● Work to complete
Pick out each line in the entries below that contains the word "Project", and copy those lines.

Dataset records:
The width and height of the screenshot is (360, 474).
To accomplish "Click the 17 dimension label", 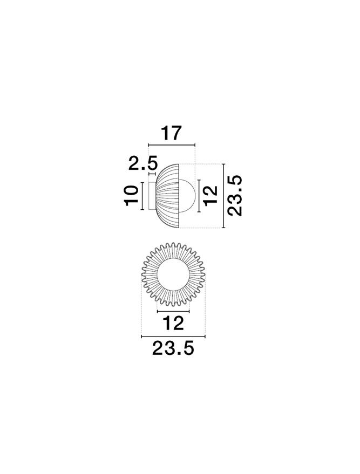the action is [x=171, y=133].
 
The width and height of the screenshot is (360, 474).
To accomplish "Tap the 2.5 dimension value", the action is [x=144, y=163].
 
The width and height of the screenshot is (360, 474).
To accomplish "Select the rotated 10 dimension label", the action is [x=131, y=196].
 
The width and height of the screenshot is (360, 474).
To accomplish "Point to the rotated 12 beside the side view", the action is [x=211, y=196].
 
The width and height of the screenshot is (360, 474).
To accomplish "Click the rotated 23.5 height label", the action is [x=235, y=196].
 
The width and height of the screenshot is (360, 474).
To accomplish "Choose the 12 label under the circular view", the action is [x=173, y=323].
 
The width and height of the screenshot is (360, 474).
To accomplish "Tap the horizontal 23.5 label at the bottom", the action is [x=173, y=348].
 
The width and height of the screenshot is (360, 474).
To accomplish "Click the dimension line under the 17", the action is [x=172, y=145].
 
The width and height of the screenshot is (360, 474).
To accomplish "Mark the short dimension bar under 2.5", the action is [x=152, y=174].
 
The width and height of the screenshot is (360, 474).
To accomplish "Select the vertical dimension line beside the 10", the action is [x=141, y=196].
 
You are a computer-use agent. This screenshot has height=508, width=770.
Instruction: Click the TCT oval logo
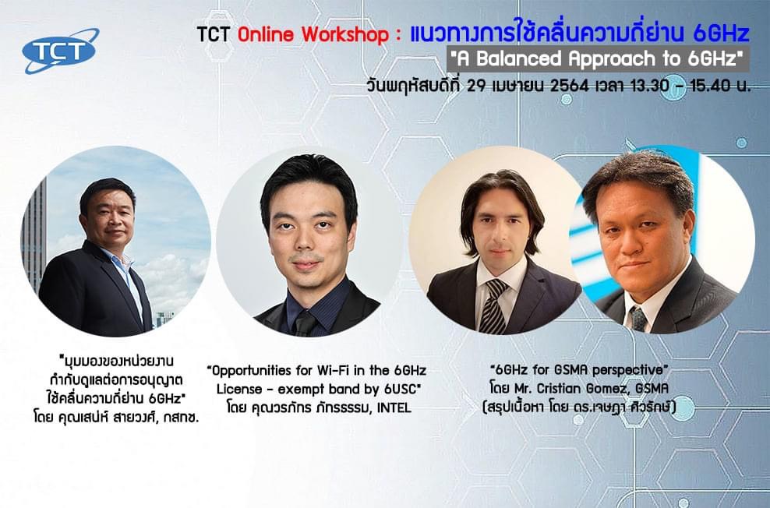[61, 51]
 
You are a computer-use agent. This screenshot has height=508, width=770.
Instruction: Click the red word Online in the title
[266, 34]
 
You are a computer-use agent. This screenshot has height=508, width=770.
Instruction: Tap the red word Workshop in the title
[344, 34]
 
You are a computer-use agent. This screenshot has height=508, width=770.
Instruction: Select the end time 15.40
[709, 86]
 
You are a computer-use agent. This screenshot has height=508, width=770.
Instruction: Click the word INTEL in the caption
[394, 407]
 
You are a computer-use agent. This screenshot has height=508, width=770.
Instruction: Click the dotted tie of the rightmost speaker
[638, 319]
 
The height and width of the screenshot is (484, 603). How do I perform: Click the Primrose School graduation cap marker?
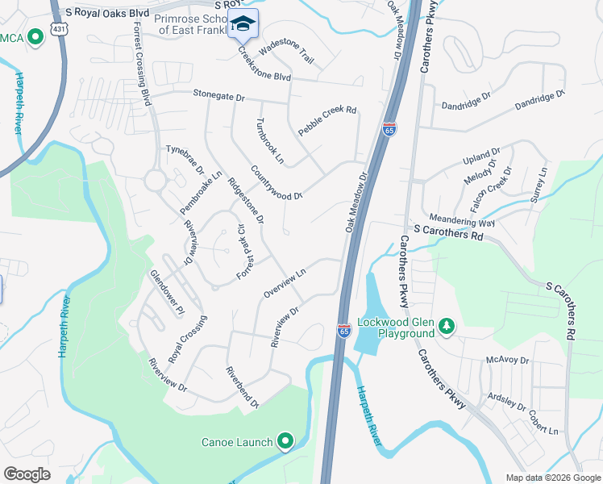pyautogui.click(x=243, y=23)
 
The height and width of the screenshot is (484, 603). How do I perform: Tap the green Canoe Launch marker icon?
pyautogui.click(x=285, y=441)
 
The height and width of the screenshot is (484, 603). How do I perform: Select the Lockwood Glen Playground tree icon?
pyautogui.click(x=446, y=326)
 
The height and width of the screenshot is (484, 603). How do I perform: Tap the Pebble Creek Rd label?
pyautogui.click(x=327, y=120)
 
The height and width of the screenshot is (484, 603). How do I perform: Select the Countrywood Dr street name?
pyautogui.click(x=276, y=183)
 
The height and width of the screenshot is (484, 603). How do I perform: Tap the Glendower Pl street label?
pyautogui.click(x=167, y=291)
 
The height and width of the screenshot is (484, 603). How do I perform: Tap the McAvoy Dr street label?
pyautogui.click(x=507, y=360)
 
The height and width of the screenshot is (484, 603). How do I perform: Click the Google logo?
pyautogui.click(x=27, y=474)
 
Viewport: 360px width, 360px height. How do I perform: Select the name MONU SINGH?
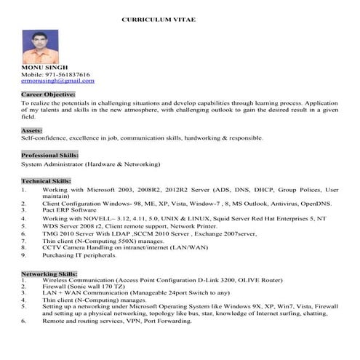click(x=43, y=68)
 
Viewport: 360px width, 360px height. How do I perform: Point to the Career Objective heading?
click(x=48, y=95)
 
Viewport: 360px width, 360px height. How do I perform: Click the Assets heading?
click(x=32, y=130)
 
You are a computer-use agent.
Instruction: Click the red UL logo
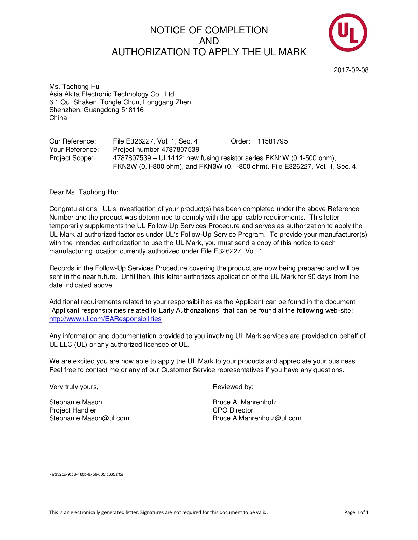(348, 33)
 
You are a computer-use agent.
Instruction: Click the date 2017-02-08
(351, 70)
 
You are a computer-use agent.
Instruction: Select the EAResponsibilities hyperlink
(105, 319)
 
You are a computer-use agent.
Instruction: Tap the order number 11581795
(273, 141)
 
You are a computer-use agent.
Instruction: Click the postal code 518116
(133, 110)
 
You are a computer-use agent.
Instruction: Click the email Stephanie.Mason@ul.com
(89, 418)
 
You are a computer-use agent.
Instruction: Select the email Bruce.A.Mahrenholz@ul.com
(257, 418)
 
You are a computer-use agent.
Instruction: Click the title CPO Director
(233, 410)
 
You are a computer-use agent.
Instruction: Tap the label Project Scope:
(71, 158)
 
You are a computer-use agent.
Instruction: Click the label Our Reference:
(72, 141)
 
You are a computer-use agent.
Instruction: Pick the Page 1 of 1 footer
(356, 512)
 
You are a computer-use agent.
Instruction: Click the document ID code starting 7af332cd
(86, 474)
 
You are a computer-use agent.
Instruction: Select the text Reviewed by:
(233, 387)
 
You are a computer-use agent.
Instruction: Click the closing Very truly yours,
(74, 387)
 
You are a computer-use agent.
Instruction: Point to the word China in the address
(58, 118)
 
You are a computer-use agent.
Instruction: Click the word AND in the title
(209, 41)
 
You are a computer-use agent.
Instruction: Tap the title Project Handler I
(74, 410)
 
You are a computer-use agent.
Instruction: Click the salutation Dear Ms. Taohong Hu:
(84, 192)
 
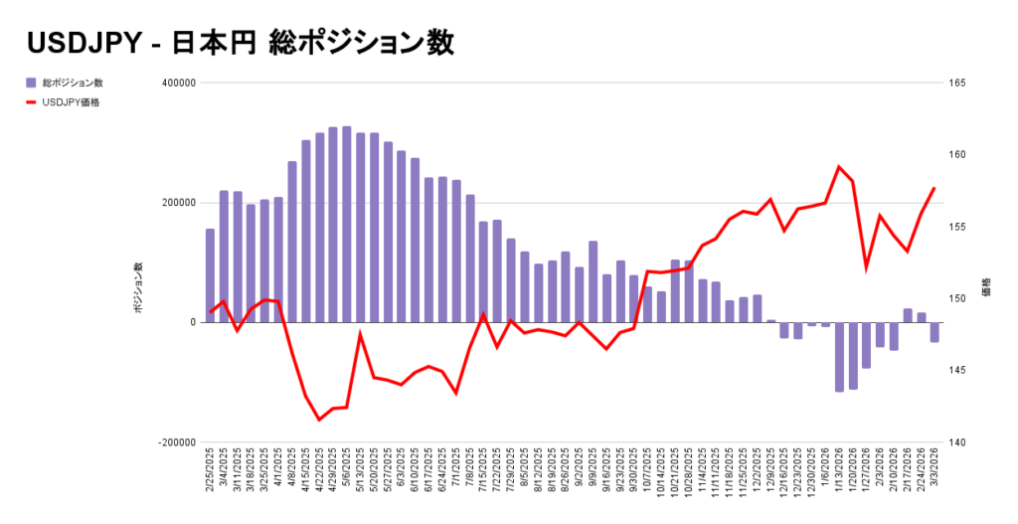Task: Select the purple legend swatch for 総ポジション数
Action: click(x=32, y=83)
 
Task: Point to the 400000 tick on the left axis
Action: click(x=175, y=84)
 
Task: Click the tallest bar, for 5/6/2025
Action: click(x=346, y=224)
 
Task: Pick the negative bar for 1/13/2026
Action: click(x=839, y=357)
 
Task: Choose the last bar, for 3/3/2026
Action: click(x=934, y=332)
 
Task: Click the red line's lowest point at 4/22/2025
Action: click(x=319, y=420)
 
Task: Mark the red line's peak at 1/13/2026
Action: click(x=839, y=166)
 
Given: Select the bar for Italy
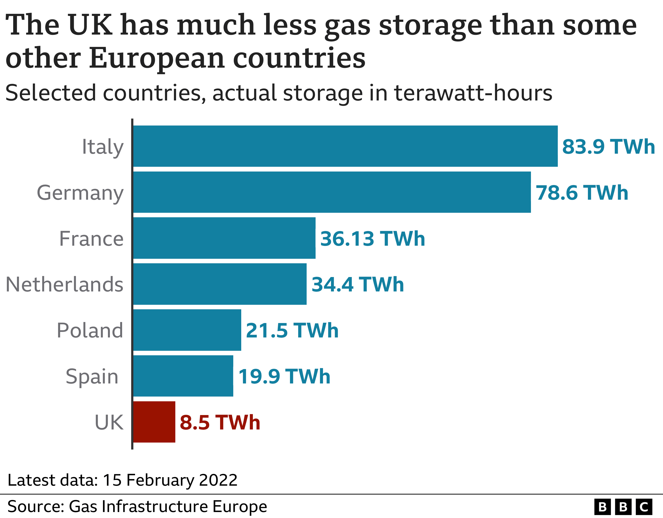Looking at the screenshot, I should [x=345, y=146].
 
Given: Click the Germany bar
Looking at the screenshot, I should [x=332, y=192].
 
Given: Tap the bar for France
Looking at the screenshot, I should [x=224, y=238].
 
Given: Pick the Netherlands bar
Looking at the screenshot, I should [x=220, y=284].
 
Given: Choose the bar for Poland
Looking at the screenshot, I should [x=187, y=330].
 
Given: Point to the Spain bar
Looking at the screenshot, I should [x=183, y=376].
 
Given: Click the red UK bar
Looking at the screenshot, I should [x=154, y=422].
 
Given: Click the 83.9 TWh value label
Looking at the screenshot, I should [x=608, y=147].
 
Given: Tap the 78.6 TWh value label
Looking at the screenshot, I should [x=582, y=193].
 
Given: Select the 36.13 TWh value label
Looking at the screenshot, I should [x=373, y=239].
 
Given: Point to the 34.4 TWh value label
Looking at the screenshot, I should [x=358, y=284].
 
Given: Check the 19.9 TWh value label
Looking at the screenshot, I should [x=284, y=377].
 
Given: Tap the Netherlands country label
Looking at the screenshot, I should [x=64, y=284].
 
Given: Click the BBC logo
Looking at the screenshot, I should [x=623, y=507].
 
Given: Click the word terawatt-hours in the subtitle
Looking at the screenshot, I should [x=473, y=93].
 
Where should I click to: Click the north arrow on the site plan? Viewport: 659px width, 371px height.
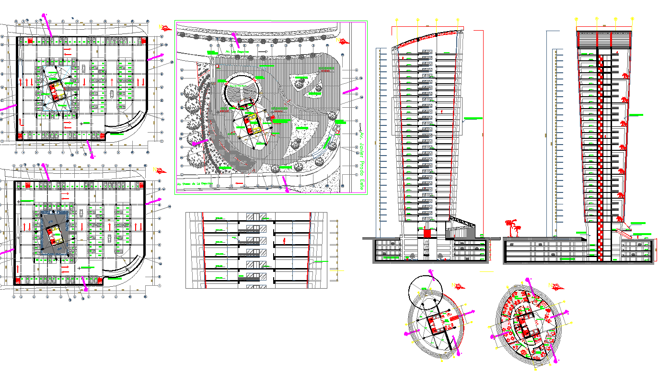pyautogui.click(x=343, y=42)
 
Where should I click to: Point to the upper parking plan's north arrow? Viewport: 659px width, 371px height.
pyautogui.click(x=166, y=29)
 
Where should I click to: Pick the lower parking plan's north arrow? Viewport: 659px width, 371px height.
pyautogui.click(x=160, y=170)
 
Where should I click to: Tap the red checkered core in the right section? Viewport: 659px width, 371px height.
pyautogui.click(x=600, y=158)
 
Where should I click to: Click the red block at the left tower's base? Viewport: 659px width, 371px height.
pyautogui.click(x=427, y=233)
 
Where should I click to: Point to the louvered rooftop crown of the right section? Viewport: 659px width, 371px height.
pyautogui.click(x=604, y=39)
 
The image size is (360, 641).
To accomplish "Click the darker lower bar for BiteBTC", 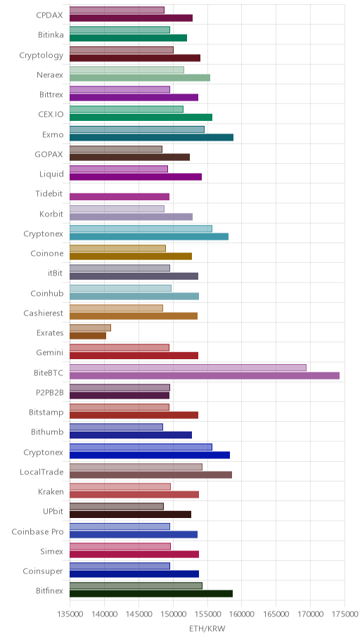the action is click(205, 376).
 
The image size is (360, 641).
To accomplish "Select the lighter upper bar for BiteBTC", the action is click(188, 368).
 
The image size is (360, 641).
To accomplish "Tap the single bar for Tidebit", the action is click(120, 197).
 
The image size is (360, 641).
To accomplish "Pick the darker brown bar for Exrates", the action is click(88, 336).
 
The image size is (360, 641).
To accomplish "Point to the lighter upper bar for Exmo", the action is click(137, 129).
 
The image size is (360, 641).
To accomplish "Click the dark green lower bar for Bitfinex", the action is click(151, 594).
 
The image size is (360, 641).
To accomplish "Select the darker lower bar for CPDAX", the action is click(131, 18).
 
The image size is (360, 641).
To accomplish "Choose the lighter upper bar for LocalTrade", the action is click(136, 467).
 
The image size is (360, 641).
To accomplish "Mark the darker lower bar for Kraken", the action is click(134, 494).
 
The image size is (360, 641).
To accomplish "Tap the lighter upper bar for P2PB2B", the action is click(120, 387).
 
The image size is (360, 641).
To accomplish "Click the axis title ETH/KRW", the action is click(207, 628).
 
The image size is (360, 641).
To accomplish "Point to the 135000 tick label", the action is click(70, 614).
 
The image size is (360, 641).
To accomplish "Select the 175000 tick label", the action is click(345, 614).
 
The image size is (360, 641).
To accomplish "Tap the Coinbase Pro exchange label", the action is click(38, 532).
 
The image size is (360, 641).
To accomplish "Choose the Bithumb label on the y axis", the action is click(47, 432).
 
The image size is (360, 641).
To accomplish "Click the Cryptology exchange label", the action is click(41, 56).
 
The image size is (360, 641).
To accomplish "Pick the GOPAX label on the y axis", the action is click(49, 155).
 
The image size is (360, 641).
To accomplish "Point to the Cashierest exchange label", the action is click(44, 313).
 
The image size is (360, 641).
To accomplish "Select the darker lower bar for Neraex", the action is click(140, 78).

● Solution to this problem
Instruction: Tap the label Project Scope:
Instruction: Tap the title Project Handler I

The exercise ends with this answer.